Multiple clusters introduce clear isolation boundaries based on:
- Geography (regional deployments)
- Environment (development, staging, production)
- Compliance requirements
- Workload sensitivity
This segmentation reduces blast radius and improves resilience, availability, and governance.
Fleet Governance Challenges
As the number of clusters increases, operational complexity grows non-linearly.

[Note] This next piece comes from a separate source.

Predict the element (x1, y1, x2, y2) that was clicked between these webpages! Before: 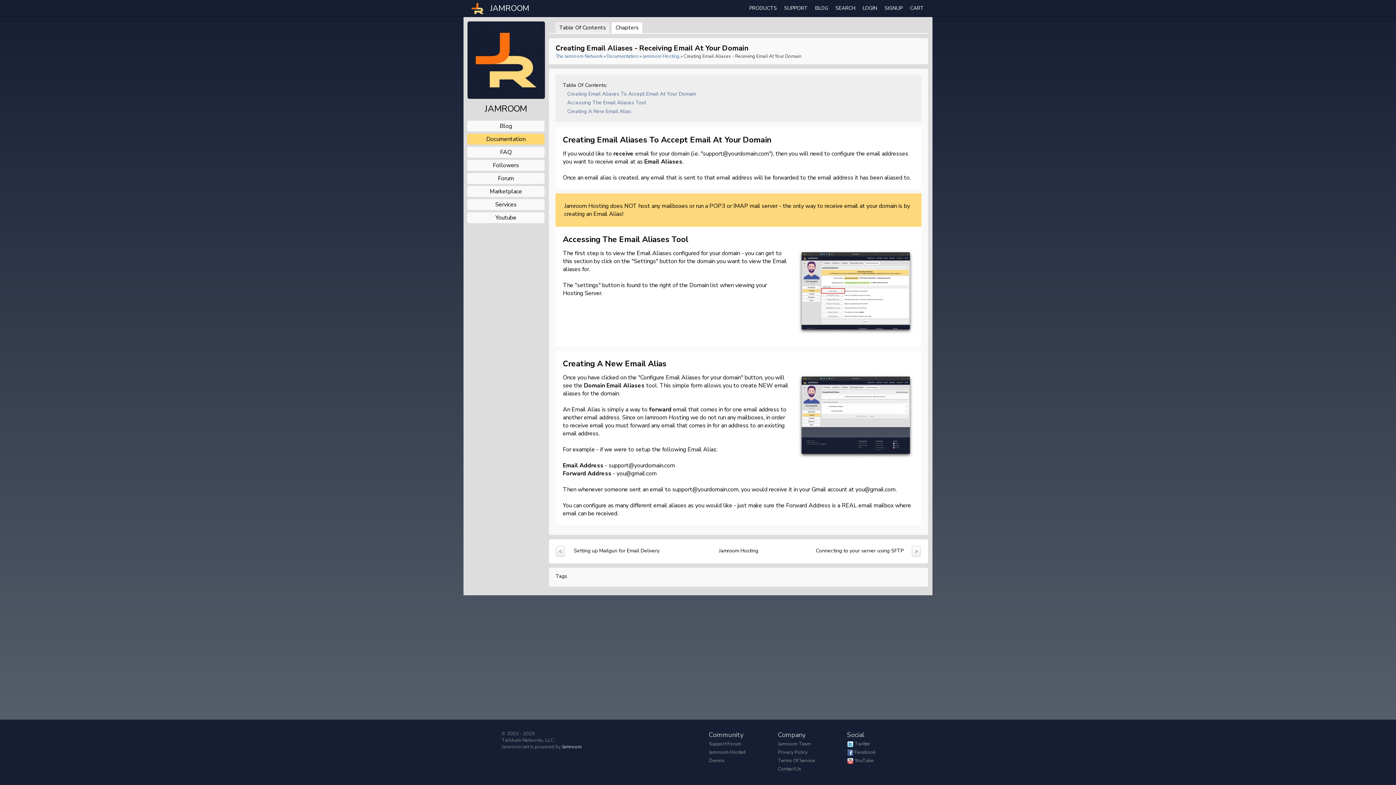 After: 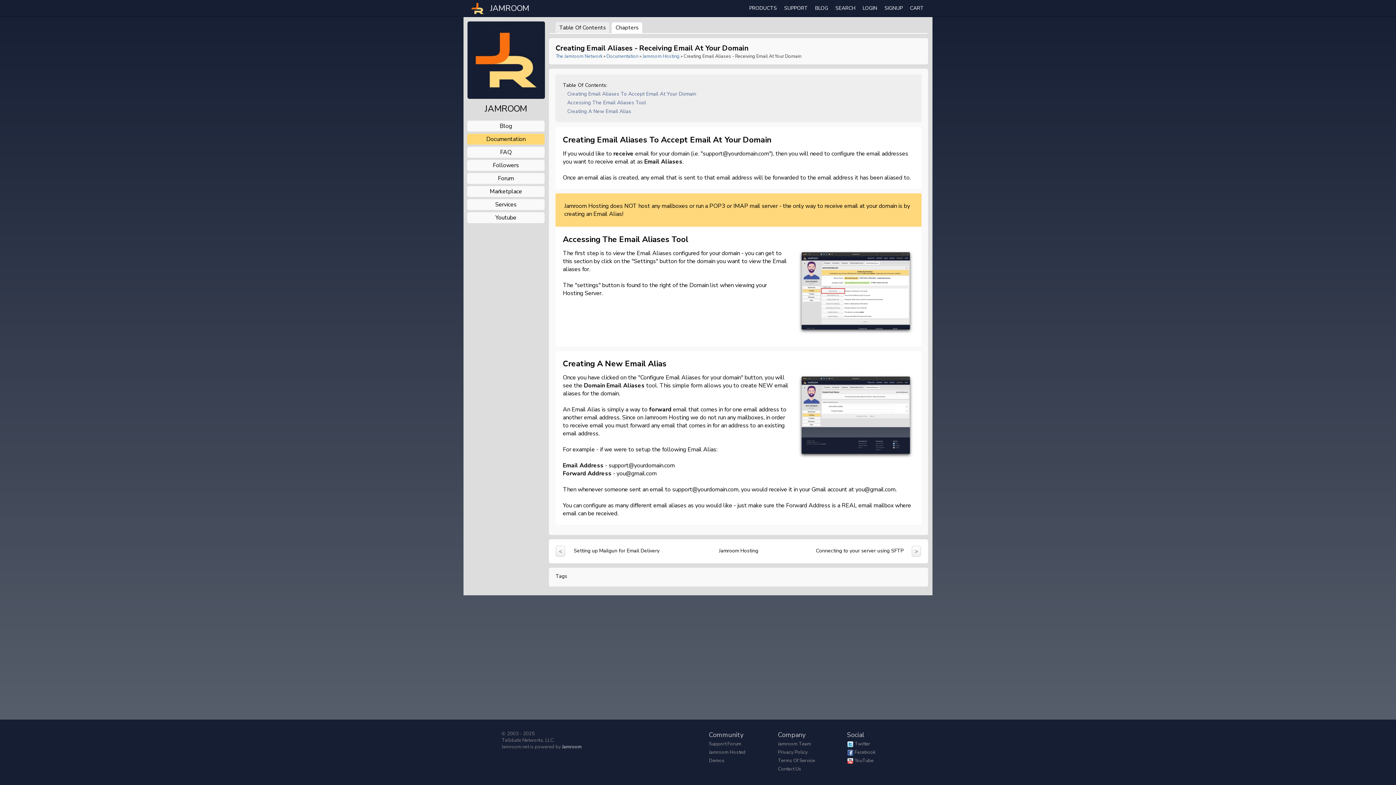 Action: bbox: (847, 757, 853, 764)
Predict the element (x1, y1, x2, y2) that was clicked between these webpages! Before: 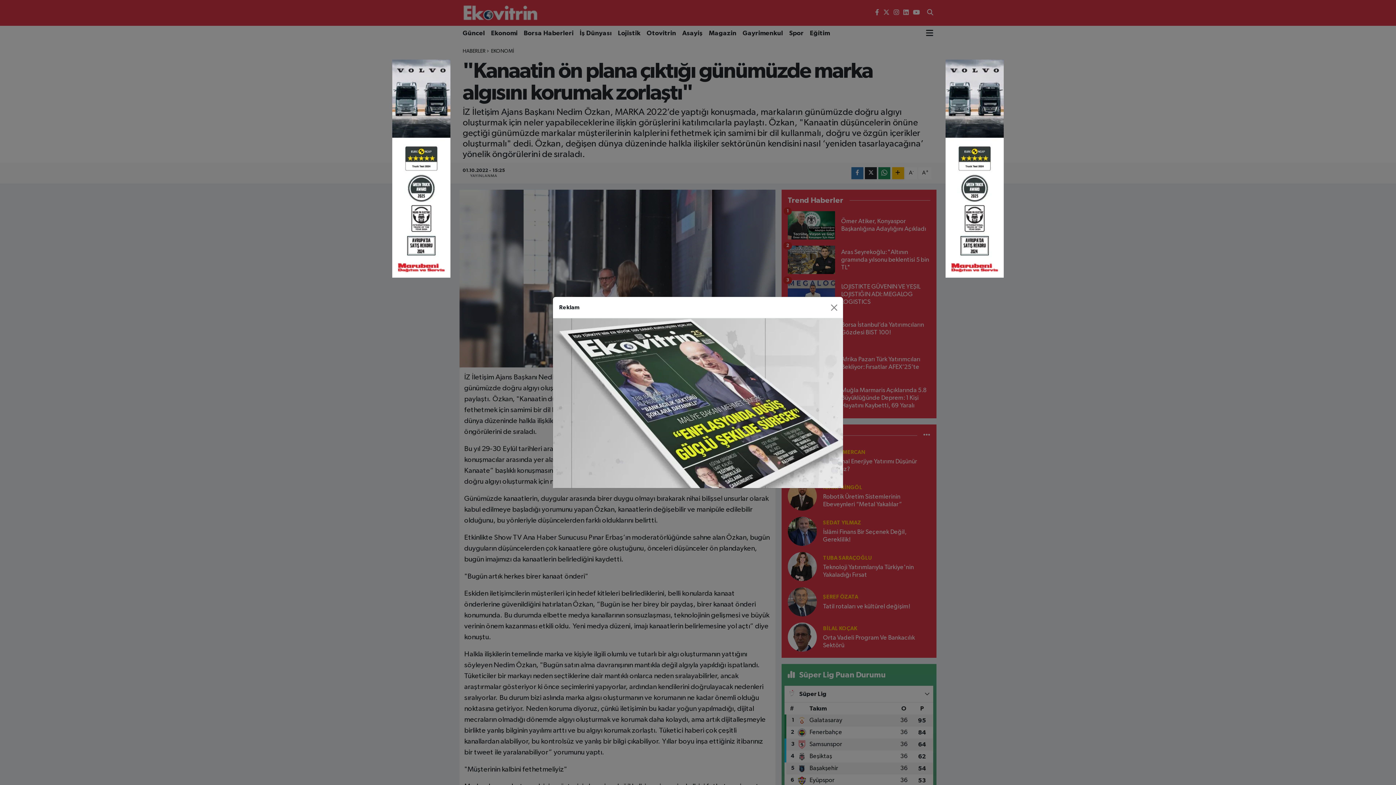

Key challenges include:
Challenge | Consequence if Unaddressed |
Configuration drift | Clusters diverge from intended state, creating inconsistencies |
Fragmented RBAC | Inconsistent access control across clusters increases risk |
Upgrade coordination | Version misalignment introduces compatibility and security issues |
Cost visibility | Lack of centralized tracking complicates cost management and allocation |
GitOps as the Governance Foundation
GitOps has emerged as the standard model for managing multi-cluster environments. In this approach, Git repositories act as the single source of truth for all cluster configurations.
Tools such as Argo CD and Flux continuously synchronize declared configurations to clusters. Any deviation from the desired state is automatically detected and reconciled.
This model provides:
- Full auditability of changes
- Consistent configuration across environments
- Improved reproducibility and rollback capabilities
Workload Placement and Cluster Lifecycle Management
For distributing workloads across clusters, platforms such as Karmada and Open Cluster Management enable policy-driven scheduling and centralized governance using Kubernetes-native APIs.
Cluster lifecycle management is increasingly handled through Cluster API, which applies the same declarative and reconciliation-based model used for applications to the clusters themselves. This enables consistent provisioning, upgrades, and decommissioning across environments.